» **Cosa si chiede**: Restituisci tutte le righe qui sotto senza apportare alcuna modifica.
-------- Dati dell'esercizio --------
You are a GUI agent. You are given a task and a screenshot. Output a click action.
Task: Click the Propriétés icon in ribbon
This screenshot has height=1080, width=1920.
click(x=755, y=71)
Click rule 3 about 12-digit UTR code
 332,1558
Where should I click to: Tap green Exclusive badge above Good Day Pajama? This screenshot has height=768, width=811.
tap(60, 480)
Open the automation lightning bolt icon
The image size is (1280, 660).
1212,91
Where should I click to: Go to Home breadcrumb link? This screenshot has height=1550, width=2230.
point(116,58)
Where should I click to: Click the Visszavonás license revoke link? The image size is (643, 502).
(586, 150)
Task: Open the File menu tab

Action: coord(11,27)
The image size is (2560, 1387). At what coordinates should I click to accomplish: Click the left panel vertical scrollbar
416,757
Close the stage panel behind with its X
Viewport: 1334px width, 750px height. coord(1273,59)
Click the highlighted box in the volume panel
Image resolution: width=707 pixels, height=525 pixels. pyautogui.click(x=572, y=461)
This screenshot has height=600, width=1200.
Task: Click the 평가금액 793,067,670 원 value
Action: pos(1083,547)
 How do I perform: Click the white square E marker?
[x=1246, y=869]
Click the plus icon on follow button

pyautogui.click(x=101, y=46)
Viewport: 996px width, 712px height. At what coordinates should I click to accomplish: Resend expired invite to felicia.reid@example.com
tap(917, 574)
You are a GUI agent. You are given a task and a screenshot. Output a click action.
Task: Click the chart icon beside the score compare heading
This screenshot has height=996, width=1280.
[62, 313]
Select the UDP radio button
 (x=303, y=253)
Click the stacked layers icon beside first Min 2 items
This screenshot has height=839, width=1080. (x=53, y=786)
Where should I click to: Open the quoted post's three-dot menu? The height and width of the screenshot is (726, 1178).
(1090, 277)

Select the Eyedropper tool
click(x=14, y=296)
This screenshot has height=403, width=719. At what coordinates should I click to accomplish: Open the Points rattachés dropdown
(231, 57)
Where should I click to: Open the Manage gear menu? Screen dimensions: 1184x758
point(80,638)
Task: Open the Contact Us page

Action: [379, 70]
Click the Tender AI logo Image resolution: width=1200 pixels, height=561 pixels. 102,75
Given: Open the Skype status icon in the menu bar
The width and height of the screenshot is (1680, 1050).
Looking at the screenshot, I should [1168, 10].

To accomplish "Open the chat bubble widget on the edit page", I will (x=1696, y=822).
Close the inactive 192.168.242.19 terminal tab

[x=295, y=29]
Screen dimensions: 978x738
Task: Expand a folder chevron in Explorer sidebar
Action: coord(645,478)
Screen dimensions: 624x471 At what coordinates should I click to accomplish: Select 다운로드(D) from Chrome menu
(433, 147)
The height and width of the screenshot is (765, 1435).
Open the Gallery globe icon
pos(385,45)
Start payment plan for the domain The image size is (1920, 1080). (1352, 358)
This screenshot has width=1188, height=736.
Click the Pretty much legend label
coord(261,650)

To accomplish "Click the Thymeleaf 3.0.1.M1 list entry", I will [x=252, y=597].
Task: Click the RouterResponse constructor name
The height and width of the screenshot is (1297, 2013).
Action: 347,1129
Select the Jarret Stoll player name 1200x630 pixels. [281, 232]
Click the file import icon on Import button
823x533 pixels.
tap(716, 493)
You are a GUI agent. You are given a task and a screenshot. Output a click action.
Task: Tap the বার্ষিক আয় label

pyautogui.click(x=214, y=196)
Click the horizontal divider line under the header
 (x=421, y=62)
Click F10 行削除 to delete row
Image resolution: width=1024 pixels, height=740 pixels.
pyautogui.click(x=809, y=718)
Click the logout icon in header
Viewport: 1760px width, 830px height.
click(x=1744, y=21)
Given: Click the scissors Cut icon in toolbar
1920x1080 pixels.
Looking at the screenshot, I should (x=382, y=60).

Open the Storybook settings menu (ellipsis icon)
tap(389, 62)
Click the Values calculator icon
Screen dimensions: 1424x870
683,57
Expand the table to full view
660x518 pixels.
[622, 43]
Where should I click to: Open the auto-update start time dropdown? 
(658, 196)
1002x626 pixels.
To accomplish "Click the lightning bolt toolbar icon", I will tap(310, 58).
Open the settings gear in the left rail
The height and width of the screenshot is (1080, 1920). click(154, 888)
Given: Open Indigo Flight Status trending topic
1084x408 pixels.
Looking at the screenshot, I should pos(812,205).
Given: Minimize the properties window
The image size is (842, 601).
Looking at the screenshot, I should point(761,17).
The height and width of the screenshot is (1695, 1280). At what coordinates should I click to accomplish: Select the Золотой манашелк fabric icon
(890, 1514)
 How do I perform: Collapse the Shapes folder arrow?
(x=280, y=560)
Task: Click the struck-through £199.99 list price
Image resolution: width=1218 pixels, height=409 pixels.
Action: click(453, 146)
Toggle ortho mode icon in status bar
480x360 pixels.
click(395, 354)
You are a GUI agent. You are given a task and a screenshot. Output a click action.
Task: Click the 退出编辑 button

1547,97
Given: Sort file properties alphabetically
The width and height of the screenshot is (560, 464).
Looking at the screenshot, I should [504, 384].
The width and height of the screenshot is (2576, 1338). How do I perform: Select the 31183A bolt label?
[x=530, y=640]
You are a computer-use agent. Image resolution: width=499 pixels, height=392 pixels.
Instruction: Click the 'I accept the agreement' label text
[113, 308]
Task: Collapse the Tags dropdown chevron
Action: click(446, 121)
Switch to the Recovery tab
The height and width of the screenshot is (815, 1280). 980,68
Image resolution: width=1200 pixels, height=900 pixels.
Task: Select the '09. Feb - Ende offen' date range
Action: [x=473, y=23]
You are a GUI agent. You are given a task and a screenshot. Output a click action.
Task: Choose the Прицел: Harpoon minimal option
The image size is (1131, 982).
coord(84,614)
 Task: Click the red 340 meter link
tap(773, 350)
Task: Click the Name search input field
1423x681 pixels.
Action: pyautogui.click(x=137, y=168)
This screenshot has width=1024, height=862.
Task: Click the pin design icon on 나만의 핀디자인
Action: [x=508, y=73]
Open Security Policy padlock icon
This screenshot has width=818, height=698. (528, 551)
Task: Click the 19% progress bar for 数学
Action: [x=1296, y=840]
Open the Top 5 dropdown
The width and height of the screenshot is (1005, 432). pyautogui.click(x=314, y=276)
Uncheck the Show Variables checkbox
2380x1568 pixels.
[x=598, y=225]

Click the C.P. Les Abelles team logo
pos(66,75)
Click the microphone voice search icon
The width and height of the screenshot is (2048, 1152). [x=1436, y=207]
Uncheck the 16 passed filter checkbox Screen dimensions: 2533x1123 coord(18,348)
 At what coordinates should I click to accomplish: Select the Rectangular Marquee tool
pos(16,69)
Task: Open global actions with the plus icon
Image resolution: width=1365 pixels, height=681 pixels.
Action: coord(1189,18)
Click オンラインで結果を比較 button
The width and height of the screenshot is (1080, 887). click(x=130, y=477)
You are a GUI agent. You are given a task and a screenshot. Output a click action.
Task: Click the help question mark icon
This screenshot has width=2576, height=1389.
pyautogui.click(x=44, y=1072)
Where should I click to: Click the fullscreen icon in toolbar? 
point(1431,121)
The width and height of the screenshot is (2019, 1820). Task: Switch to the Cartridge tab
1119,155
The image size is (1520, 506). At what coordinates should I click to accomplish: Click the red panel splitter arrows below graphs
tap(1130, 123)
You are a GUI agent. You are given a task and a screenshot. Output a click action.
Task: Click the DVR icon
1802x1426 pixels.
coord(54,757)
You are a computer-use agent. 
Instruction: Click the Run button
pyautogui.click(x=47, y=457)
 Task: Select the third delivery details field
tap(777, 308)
--------
» **Risposta finale**:
You are a GUI agent. You are given a task and a screenshot. Output a click action.
Task: Click the Propriétés icon in ribbon
This screenshot has height=1080, width=1920.
click(x=755, y=71)
Click rule 3 about 12-digit UTR code
 332,1558
Where should I click to: Tap green Exclusive badge above Good Day Pajama? This screenshot has height=768, width=811.
tap(60, 480)
Open the automation lightning bolt icon
The image size is (1280, 660).
1212,91
Where should I click to: Go to Home breadcrumb link? This screenshot has height=1550, width=2230.
point(116,58)
Where should I click to: Click the Visszavonás license revoke link? The image size is (643, 502).
(586, 150)
Task: Open the File menu tab

Action: coord(11,27)
The image size is (2560, 1387). At what coordinates should I click to accomplish: Click the left panel vertical scrollbar
416,757
Close the stage panel behind with its X
Viewport: 1334px width, 750px height. coord(1273,59)
Click the highlighted box in the volume panel
Image resolution: width=707 pixels, height=525 pixels. pyautogui.click(x=572, y=461)
This screenshot has height=600, width=1200.
Task: Click the 평가금액 793,067,670 원 value
Action: pos(1083,547)
 How do I perform: Click the white square E marker?
[x=1246, y=869]
Click the plus icon on follow button

pyautogui.click(x=101, y=46)
Viewport: 996px width, 712px height. At what coordinates should I click to accomplish: Resend expired invite to felicia.reid@example.com
tap(917, 574)
You are a GUI agent. You are given a task and a screenshot. Output a click action.
Task: Click the chart icon beside the score compare heading
This screenshot has height=996, width=1280.
[62, 313]
Select the UDP radio button
 (x=303, y=253)
Click the stacked layers icon beside first Min 2 items
This screenshot has height=839, width=1080. (x=53, y=786)
Where should I click to: Open the quoted post's three-dot menu? The height and width of the screenshot is (726, 1178).
(1090, 277)

Select the Eyedropper tool
click(x=14, y=296)
This screenshot has height=403, width=719. At what coordinates should I click to accomplish: Open the Points rattachés dropdown
(231, 57)
Where should I click to: Open the Manage gear menu? Screen dimensions: 1184x758
point(80,638)
Task: Open the Contact Us page

Action: [379, 70]
Click the Tender AI logo Image resolution: width=1200 pixels, height=561 pixels. 102,75
Given: Open the Skype status icon in the menu bar
The width and height of the screenshot is (1680, 1050).
Looking at the screenshot, I should [1168, 10].

To accomplish "Open the chat bubble widget on the edit page", I will (x=1696, y=822).
Close the inactive 192.168.242.19 terminal tab

[x=295, y=29]
Screen dimensions: 978x738
Task: Expand a folder chevron in Explorer sidebar
Action: coord(645,478)
Screen dimensions: 624x471 At what coordinates should I click to accomplish: Select 다운로드(D) from Chrome menu
(433, 147)
The height and width of the screenshot is (765, 1435).
Open the Gallery globe icon
pos(385,45)
Start payment plan for the domain The image size is (1920, 1080). (1352, 358)
This screenshot has width=1188, height=736.
Click the Pretty much legend label
coord(261,650)

To accomplish "Click the Thymeleaf 3.0.1.M1 list entry", I will [x=252, y=597].
Task: Click the RouterResponse constructor name
The height and width of the screenshot is (1297, 2013).
Action: 347,1129
Select the Jarret Stoll player name 1200x630 pixels. [281, 232]
Click the file import icon on Import button
823x533 pixels.
tap(716, 493)
You are a GUI agent. You are given a task and a screenshot. Output a click action.
Task: Tap the বার্ষিক আয় label

pyautogui.click(x=214, y=196)
Click the horizontal divider line under the header
 (x=421, y=62)
Click F10 行削除 to delete row
Image resolution: width=1024 pixels, height=740 pixels.
pyautogui.click(x=809, y=718)
Click the logout icon in header
Viewport: 1760px width, 830px height.
click(x=1744, y=21)
Given: Click the scissors Cut icon in toolbar
1920x1080 pixels.
Looking at the screenshot, I should (x=382, y=60).

Open the Storybook settings menu (ellipsis icon)
tap(389, 62)
Click the Values calculator icon
Screen dimensions: 1424x870
683,57
Expand the table to full view
660x518 pixels.
[622, 43]
Where should I click to: Open the auto-update start time dropdown? 
(658, 196)
1002x626 pixels.
To accomplish "Click the lightning bolt toolbar icon", I will tap(310, 58).
Open the settings gear in the left rail
The height and width of the screenshot is (1080, 1920). click(154, 888)
Given: Open Indigo Flight Status trending topic
1084x408 pixels.
Looking at the screenshot, I should pos(812,205).
Given: Minimize the properties window
The image size is (842, 601).
Looking at the screenshot, I should point(761,17).
The height and width of the screenshot is (1695, 1280). At what coordinates should I click to accomplish: Select the Золотой манашелк fabric icon
(890, 1514)
 How do I perform: Collapse the Shapes folder arrow?
(x=280, y=560)
Task: Click the struck-through £199.99 list price
Image resolution: width=1218 pixels, height=409 pixels.
Action: click(453, 146)
Toggle ortho mode icon in status bar
480x360 pixels.
click(395, 354)
You are a GUI agent. You are given a task and a screenshot. Output a click action.
Task: Click the 退出编辑 button

1547,97
Given: Sort file properties alphabetically
The width and height of the screenshot is (560, 464).
Looking at the screenshot, I should [504, 384].
The width and height of the screenshot is (2576, 1338). How do I perform: Select the 31183A bolt label?
[x=530, y=640]
You are a computer-use agent. Image resolution: width=499 pixels, height=392 pixels.
Instruction: Click the 'I accept the agreement' label text
[113, 308]
Task: Collapse the Tags dropdown chevron
Action: click(446, 121)
Switch to the Recovery tab
The height and width of the screenshot is (815, 1280). 980,68
Image resolution: width=1200 pixels, height=900 pixels.
Task: Select the '09. Feb - Ende offen' date range
Action: [x=473, y=23]
You are a GUI agent. You are given a task and a screenshot. Output a click action.
Task: Choose the Прицел: Harpoon minimal option
The image size is (1131, 982).
coord(84,614)
 Task: Click the red 340 meter link
tap(773, 350)
Task: Click the Name search input field
1423x681 pixels.
Action: pyautogui.click(x=137, y=168)
This screenshot has width=1024, height=862.
Task: Click the pin design icon on 나만의 핀디자인
Action: [x=508, y=73]
Open Security Policy padlock icon
This screenshot has width=818, height=698. (528, 551)
Task: Click the 19% progress bar for 数学
Action: [x=1296, y=840]
Open the Top 5 dropdown
The width and height of the screenshot is (1005, 432). pyautogui.click(x=314, y=276)
Uncheck the Show Variables checkbox
2380x1568 pixels.
[x=598, y=225]

Click the C.P. Les Abelles team logo
pos(66,75)
Click the microphone voice search icon
The width and height of the screenshot is (2048, 1152). [x=1436, y=207]
Uncheck the 16 passed filter checkbox Screen dimensions: 2533x1123 coord(18,348)
 At what coordinates should I click to accomplish: Select the Rectangular Marquee tool
pos(16,69)
Task: Open global actions with the plus icon
Image resolution: width=1365 pixels, height=681 pixels.
Action: coord(1189,18)
Click オンラインで結果を比較 button
The width and height of the screenshot is (1080, 887). click(x=130, y=477)
You are a GUI agent. You are given a task and a screenshot. Output a click action.
Task: Click the help question mark icon
This screenshot has width=2576, height=1389.
pyautogui.click(x=44, y=1072)
Where should I click to: Click the fullscreen icon in toolbar? 
point(1431,121)
The width and height of the screenshot is (2019, 1820). Task: Switch to the Cartridge tab
1119,155
The image size is (1520, 506). At what coordinates should I click to accomplish: Click the red panel splitter arrows below graphs
tap(1130, 123)
You are a GUI agent. You are given a task and a screenshot. Output a click action.
Task: Click the DVR icon
1802x1426 pixels.
coord(54,757)
You are a computer-use agent. 
Instruction: Click the Run button
pyautogui.click(x=47, y=457)
 Task: Select the third delivery details field
tap(777, 308)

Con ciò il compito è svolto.